1つ目のワークショップでは、小学校と中学校に分かれ、「児童生徒が自ら表したいことを見付け、表し方を考えられる導入」をテーマにグループで話し合いました。まず小学校では研究部の服部先生より、また中学校では長友先生より、導入の大切さや目的を説明していただき、実際にグループで題材と導入を考える活動を行いました。
2つ目のワークショップでは、小学校と中学校合同で「児童生徒のどこを見るのか~表現者と評価者に分かれて~」をテーマに活動しました。はじめに服部先生と長友先生より、図画工作科と美術科の評価の仕方について説明いただきました。その後、ペアで児童生徒役と教師役に分かれ、「ここが開いたら」という題材の体験を通して、児童生徒役の先生は自由に表現し、教師役の先生はその姿をスマホ等で撮影し、評価をしました。児童生徒のどのような姿から、何をどのように評価するのか、実際に体験することで深く考えることができました。

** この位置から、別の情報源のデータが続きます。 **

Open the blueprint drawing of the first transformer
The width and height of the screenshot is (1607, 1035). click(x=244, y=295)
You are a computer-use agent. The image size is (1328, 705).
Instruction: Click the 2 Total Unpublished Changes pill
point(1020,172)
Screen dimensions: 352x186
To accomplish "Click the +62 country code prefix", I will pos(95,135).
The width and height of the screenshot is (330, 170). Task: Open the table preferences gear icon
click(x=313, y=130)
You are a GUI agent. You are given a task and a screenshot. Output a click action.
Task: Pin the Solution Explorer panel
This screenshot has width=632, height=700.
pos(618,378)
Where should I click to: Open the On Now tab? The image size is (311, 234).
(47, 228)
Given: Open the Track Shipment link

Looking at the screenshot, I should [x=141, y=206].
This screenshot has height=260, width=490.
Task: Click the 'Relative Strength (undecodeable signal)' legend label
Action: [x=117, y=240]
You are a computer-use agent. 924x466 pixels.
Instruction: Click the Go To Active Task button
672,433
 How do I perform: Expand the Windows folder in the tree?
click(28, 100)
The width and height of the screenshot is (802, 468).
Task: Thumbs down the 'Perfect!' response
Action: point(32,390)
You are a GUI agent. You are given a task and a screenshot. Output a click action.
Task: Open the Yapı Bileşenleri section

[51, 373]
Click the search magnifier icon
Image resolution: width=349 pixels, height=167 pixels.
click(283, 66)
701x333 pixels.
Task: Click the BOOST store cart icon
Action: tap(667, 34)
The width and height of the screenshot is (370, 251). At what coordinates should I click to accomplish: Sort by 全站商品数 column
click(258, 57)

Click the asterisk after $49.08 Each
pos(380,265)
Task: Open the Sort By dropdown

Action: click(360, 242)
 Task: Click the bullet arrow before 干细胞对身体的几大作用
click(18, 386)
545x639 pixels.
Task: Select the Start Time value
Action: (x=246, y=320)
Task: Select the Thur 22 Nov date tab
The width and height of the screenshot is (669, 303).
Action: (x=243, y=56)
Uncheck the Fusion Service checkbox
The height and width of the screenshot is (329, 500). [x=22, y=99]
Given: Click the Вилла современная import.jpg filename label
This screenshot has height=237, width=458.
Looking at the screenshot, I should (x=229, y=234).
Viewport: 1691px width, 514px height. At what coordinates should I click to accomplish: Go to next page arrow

振り返りアンケートでは、「導入を普段、道具や作り方の説明しかしていなかったので、工夫しようと思いました。」「特に評価の仕方が、今まで作品から評価してたことが多かったので、今後は作品を作っている様子をしっかり見取るようにしたい。」「ワークショップ2では、写真で自分の姿を撮ってもらって分析したことを聞くと、思ってもなかったところを気付いてもらってることが分かり、評価の仕方の参考になった。」というような感想が多く、もっと知りたくなったという前向きな意見もありました。振り返りアンケートの内容は、また今後の研究活動に生かしていければと思います。
第3回近畿地区図画工作・美術教育研究協議会
7月6日(土)に大阪府教育会館「たかつガーデン」にて、第3回近畿地区図画工作・美術教育研究協議会が開催され、本研究会からは会長を含む4名が参加しました。各研究会のミドルリーダー同士がつながりを深めることで、これからの各地区の研究会をけん引する人材を育てることを目的として、近畿の研究会の代表者が集まり、情報交換と親交を深めるとともに、本年度の本協議会の取組について協議しました。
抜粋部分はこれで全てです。